CasaPound non è un movimento illegale, perché se lo fosse sarebbe stato sanzionato dall’Ordinamento. Perciò Fassina invoca una sanzione amministrativa a corredo non di una norma giuridica ma di un’asserzione morale. Per ottenerla è disposto a violare egli stesso lo spirito e la lettera della norma di rango costituzionale. Di là dalle considerazioni politiche sul caso, ci domandiamo: è lecito invocare che si violi un diritto fondamentale in nome di una sedicente salvaguardia di quel medesimo diritto? Si può essere totalmente in dissenso con ciò che dicono i militanti di CasaPound, ma impedire loro di manifestare pone coloro che lo chiedono sullo stesso piano dei tiranni.
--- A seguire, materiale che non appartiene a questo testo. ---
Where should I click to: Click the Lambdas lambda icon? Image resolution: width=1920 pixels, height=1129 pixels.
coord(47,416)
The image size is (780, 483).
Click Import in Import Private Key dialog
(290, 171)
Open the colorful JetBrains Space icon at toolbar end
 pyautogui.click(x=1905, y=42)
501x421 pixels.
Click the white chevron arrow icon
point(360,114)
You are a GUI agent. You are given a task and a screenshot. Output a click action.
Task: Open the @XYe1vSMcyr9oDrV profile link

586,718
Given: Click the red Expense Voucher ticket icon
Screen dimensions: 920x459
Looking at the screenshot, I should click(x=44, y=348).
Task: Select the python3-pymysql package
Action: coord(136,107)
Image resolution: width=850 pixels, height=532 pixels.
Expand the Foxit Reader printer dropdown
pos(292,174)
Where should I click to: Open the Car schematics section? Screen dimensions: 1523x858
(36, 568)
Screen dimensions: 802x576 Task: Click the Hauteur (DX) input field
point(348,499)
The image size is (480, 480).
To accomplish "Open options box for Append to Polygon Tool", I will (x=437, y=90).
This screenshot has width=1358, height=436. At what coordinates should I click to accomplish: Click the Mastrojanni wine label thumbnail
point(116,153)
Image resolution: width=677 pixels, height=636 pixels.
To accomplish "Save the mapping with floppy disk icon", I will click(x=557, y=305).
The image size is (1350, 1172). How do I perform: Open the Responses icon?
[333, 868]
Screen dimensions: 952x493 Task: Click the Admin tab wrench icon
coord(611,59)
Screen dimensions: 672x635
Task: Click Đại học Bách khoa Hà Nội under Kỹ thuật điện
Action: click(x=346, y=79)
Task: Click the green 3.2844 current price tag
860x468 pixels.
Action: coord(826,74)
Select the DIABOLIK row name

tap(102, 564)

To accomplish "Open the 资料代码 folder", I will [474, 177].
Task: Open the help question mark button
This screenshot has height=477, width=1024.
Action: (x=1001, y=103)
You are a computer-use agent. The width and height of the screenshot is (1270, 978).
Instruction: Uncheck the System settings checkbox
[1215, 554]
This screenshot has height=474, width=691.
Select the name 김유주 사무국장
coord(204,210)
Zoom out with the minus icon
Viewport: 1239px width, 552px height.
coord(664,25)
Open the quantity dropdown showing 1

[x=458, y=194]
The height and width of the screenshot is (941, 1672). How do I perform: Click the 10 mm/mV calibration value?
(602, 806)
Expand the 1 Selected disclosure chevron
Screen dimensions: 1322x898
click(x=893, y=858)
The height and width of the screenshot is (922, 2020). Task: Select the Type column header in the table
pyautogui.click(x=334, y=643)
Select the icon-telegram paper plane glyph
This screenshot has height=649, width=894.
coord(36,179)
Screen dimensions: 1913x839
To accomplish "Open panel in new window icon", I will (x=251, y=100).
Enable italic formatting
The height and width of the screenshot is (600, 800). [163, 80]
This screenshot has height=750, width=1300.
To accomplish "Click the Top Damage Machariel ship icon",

Se si comincia col derogare ai principi costitutivi della comunità informata allo spirito democratico si finisce per giustificare anche gli atti di violenza perpetrati in nome di quella libertà che si vorrebbe proteggere da tutti i suoi veri o presunti nemici. Se si ritiene che CasaPound non sia moralmente legittimata a beneficiare del diritto alla libertà di parola ci si ritrova a braccetto con i mazzieri dei centri sociali. Allora, chi è più “fascista”: colui che sostiene di esserlo idealmente o quello che in nome della libertà spranga e tira sassi perché l’altro, il “fascista de core”, non abbia a dichiararsi tale?